Format: DVD from Rockford Public Library on big ol’ television.
Everyone knows that Hollywood loves a good cause, and Pinky is the sort of film that embodies a cause that makes Hollywood get all wiggly. It also contains some of the most egregious whitewashing in movie history, a case of putting a white actor in a non-white role that actually defies belief. And it was even an Oscar nominated performance, which actually makes a disturbing sort of sense. If all of this sounds like I didn’t like Pinky, well, that’s unfortunate. I did like it well enough; I just see it has some real issues.
Patricia “Pinky” Johnson (snowy-white Jeanne Crain) returns home after spending time in Boston training as a nurse. She returns as a fully trained nurse who, thanks to her lily-white complexion, has passed as white in the north. Her grandmother, Aunt Dicey (Ethel Waters), is a washerwoman with no doubts as to her racial heritage. Immediately upon returning home, Pinky remembers one of the main reasons she left. Those who remember her treat her as a black woman as only a black woman was treated in the South in the 1940s. Those who don’t treat her well until they find out the truth. What Pinky doesn’t tell anyone is that Dr. Tom Adams (William Lundigan) has asked her to marry him, which is what prompted to return home.
The major issue at home, aside from all of the racism, is that Miss Em (Ethel Barrymore) is dying. Miss Em has all of the surface prejudices of everyone else in town, but Aunt Dicey is completely devoted to her. Pinky decides she should leave and go back north where she can effectively pretend to be white, but Dicey demands instead that she stay on and act as Em’s nurse as a form of repayment. Pinky, convinced that Em hates her and looks down on her, does so grudgingly, and eventually warms a bit to the old woman when it becomes apparent that she’s not specifically prejudiced but merely crotchety.
Eventually, Em dies, and this is where the real fun begins. In her will, she gives a few knick-knacks to her only surviving relatives—her mostly-costume jewelry goes to her cousin’s wife Melba (Evelyn Varden)—and leaves her old house and 20 acres to Pinky. And thus everyone in town is set against the girl, convinced that she tricked the old woman into writing the will, because, well, she couldn’t possibly have come by it honestly. When Tom shows up carrying clips from newspapers in the north that have effectively outed Pinky, things become more and more complicated. She can’t stay where she is, and she can’t return to the life she had, and she can’t even get a lawyer to take her case.
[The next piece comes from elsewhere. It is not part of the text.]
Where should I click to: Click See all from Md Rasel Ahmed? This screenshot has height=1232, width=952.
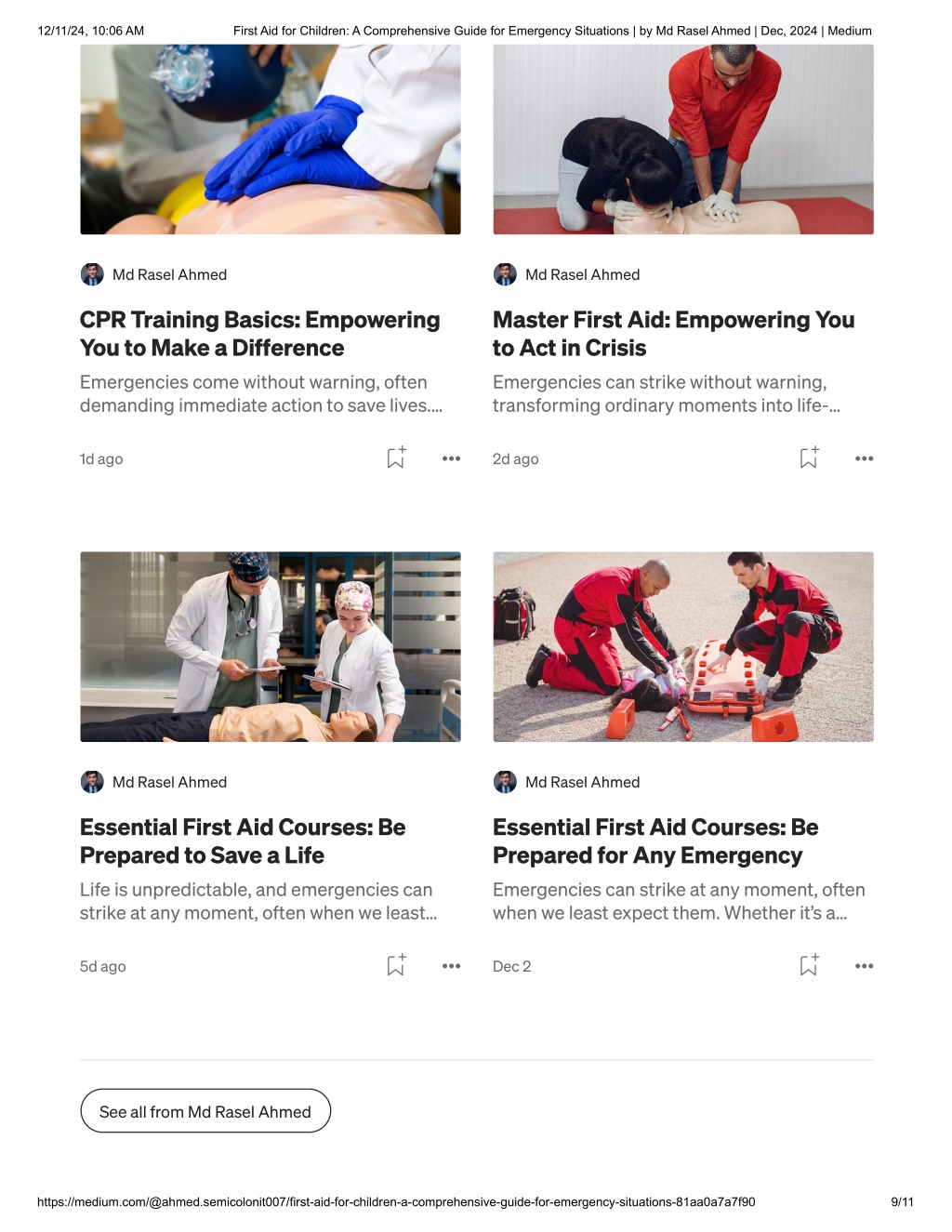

This results in a film that is pretty uneven in a lot of respects. It certainly dives head-first into controversy, with racism as the overarching theme. Certainly property rights and legal issues are important here, as is simply the treatment of African Americans in the South of the time. A couple of scenes play this out very well. Pinky’s initial run-in with the police, for instance, follows an interesting trajectory. Initially, in a fight with a woman named Rozelia (Nina Mae McKinney), the police assume that she is being harassed. When they discover Pinky’s racial heritage, rather than figure things out, they haul everyone to the station. Later, Pinky is attacked by a pair of men who know they have free reign to do what they want, because they’ll never be convicted of anything. These scenes are effective, although I can’t imagine what the response to them was south of the Mason-Dixon line.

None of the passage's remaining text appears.